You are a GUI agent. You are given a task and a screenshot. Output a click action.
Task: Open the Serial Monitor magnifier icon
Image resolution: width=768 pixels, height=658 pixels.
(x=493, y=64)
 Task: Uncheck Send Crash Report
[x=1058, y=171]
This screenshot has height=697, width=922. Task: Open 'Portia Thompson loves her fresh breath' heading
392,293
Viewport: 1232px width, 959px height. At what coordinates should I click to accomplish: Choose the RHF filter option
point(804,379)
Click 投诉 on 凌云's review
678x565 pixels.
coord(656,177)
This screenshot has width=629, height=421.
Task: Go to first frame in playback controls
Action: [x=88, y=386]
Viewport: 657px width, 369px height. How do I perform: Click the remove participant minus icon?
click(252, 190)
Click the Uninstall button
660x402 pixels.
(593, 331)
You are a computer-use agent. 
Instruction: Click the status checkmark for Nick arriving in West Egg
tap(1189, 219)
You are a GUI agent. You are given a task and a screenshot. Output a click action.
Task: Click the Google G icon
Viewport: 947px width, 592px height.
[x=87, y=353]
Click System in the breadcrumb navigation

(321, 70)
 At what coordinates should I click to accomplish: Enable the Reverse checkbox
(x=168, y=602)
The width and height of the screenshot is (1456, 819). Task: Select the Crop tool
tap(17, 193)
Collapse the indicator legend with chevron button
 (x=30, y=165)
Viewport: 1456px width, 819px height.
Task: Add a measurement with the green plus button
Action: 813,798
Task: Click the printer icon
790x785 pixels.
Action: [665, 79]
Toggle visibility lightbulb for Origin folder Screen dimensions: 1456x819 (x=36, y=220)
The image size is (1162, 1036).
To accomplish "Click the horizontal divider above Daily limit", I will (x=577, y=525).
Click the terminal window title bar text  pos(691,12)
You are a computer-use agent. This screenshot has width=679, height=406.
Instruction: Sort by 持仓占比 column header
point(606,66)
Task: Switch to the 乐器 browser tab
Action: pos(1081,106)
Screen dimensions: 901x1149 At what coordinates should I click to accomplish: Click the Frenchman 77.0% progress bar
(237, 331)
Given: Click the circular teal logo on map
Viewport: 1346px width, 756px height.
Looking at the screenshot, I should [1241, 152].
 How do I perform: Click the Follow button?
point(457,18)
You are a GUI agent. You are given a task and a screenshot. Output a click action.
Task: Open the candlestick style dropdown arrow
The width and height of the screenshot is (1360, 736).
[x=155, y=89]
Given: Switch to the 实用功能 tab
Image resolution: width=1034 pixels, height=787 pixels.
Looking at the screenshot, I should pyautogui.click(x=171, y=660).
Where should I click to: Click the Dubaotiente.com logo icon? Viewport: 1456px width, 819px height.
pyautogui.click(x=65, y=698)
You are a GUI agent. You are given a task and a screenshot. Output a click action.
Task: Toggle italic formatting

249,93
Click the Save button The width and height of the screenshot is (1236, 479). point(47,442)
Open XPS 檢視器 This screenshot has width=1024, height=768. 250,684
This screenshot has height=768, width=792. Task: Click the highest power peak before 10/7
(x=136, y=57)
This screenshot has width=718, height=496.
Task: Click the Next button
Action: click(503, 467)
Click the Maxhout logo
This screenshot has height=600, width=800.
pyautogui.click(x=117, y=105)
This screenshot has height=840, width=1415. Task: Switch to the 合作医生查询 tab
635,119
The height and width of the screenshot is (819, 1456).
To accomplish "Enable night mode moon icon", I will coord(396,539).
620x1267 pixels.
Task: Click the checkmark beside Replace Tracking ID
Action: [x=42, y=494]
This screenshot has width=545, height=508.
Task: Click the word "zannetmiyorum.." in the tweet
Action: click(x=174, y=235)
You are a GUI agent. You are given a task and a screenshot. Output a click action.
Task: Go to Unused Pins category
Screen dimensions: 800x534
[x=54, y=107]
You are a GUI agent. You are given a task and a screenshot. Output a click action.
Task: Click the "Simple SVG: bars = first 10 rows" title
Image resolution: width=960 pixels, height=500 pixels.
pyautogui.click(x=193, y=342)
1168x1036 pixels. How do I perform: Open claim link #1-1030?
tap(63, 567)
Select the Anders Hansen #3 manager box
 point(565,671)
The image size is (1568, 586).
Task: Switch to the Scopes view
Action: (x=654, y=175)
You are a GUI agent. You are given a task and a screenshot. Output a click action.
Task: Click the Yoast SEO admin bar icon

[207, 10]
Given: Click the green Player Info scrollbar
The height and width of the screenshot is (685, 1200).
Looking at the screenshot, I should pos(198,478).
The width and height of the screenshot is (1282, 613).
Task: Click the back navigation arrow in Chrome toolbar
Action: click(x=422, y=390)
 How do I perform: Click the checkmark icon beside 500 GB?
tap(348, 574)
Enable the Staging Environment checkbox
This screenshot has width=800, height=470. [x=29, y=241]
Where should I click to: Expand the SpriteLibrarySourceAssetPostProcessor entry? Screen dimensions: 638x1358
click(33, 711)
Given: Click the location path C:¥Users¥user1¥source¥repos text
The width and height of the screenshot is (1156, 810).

▶ _Requirements_
Write out again the part of the records that opens with the line containing "Where should I click to: Expand" and runs through the end of the records, requests included. Shift every coordinate in the answers by adding 125 to it.

▶ _Reply_
Where should I click to: Expand the SpriteLibrarySourceAssetPostProcessor entry? Screen dimensions: 638x1358
click(158, 836)
Given: Click the location path C:¥Users¥user1¥source¥repos text
The width and height of the screenshot is (1156, 810).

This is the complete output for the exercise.